Se pose cependant également la question de savoir si les chauffeurs, sans avoir été désignés, exerçaient un mandat au sein de la société. L’examen des pièces relève qu’aucun d’entre eux n’a jamais exercé un mandat de fait, la détention de quelques parts n’étant pas de nature à leur donner un quelconque pouvoir de décision.

La cour en conclut qu’ils ne tombaient dans aucun des deux cas d’exception de l’article 3, 5°ter de l’arrêté royal du 28 novembre 1969, de telle sorte que la loi doit trouver application.

Elle passe ensuite à l’examen de l’article 3, § 1er, 2e alinéa de l’arrêté royal n° 38, qui contient la présomption fiscale d’exercice d’une activité indépendante. Dans la mesure où ils sont considérés engagés dans les liens d’un contrat de travail, il y a lieu de se référer à l’alinéa 3 de la même disposition, selon lequel une activité professionnelle est censée être exercée en vertu d’un contrat de louage de travail lorsque, pour l’application de l’un des régimes de sécurité sociale en faveur des travailleurs salariés, l’intéressé est présumé être engagé, de ce chef, dans les liens d’un contrat de louage de travail. La présomption ne peut dès lors trouver à s’appliquer. Cette disposition est par ailleurs reprise dans la loi du 27 décembre 2006 sur la relation de travail en son article 332, qui indique les critères de requalification, sans qu’il soit possible de déroger à cette disposition notamment.

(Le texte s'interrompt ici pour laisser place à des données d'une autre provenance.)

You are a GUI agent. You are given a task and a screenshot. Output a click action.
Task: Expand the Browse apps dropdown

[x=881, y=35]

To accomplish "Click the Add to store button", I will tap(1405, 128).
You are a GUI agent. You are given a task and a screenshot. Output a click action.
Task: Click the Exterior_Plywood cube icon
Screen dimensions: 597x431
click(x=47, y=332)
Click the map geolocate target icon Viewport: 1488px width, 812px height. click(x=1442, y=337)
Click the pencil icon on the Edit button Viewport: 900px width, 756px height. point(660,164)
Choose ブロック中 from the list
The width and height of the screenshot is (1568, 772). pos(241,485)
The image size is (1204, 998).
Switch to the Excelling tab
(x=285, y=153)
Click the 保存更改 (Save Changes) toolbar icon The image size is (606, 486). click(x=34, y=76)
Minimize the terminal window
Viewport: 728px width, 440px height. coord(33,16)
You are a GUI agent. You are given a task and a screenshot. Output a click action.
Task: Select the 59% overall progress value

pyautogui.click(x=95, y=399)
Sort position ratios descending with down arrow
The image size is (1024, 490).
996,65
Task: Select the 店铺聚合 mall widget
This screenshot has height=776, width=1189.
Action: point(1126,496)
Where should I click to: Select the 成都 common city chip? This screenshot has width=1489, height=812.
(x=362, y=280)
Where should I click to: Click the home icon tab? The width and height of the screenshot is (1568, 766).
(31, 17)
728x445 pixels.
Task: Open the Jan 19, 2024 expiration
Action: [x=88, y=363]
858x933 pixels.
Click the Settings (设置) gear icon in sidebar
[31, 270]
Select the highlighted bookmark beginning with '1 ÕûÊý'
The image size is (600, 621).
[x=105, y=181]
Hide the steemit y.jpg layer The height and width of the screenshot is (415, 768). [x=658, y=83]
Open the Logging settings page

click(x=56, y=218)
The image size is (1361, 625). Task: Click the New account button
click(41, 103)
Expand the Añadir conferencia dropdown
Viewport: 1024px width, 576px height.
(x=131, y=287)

La cour examine ensuite les questions annexes, relatives notamment aux intérêts et aux délais de paiement demandés.

Intérêt de la décision

L’extension du champ d’application de la loi du 27 juin 1969 aux travailleurs chargés de transport de choses ou de personnes a fait l’objet de diverses interventions de la Cour de cassation. L’on peut relever son arrêt du 14 janvier 2019 (Cass., 14 janvier 2019, n° S.18.0041.F – précédemment commenté –, où elle a jugé que l’article 3, 5°, de l’arrêté royal du 28 novembre 1969 étend l’application de la loi du 27 juin 1969 aux personnes qui effectuent des transports (...) de choses qui leur sont commandés par une entreprise, au moyen de véhicules dont ils ne sont pas propriétaires ou dont l’achat est financé ou le financement garanti par l’exploitant de cette entreprise ainsi qu’à cet exploitant. Dès lors qu’il est constaté qu’un prestataire effectuait du transport de choses en conduisant des camions dont il n’était pas propriétaire, le juge ne peut, sans violer cette disposition, rejeter la demande de l’O.N.S.S. au motif que celui-ci ne rapporte « pas la preuve que le ou les véhicules qu’utilisait monsieur H. étaient financés ou que le financement en était garanti par une entreprise qui (lui) commandait ces transports »), ainsi que celui du 5 novembre 2018 (Cass., 5 novembre 2018, n° S.17.0014.N, où elle a dit pour droit qu’en vertu de l’article 3, 5° et 5°ter, de l’arrêté royal du 28 novembre 1969, l’application de la loi est étendue aux personnes qui effectuent des transports de choses (dans certaines conditions), aux chauffeurs de taxi et aux entrepreneurs qui les exploitent, sauf certaines exceptions. Ceux-ci sont présumés être dans une relation de travail qui s’exécute dans des conditions similaires à celles d’un contrat de travail. Il ne peut dès lors être décidé que ces dispositions trouvent application auxdites personnes uniquement si le juge est en mesure, à partir des conditions de travail concrètes, d’établir qu’il s’agit d’un travail effectué dans des conditions similaires à celles d’un contrat de travail).

Sur la notion d’entreprise au sens de la disposition légale, relevons encore l’arrêt du 25 janvier 2016 (Cass., 25 janvier 2016, n° S.14.0043.N – précédemment commenté –, où elle a défini la notion : elle vise toute entité qui correspond aux conditions visées, et ce même si elles n’ont pas une finalité commerciale).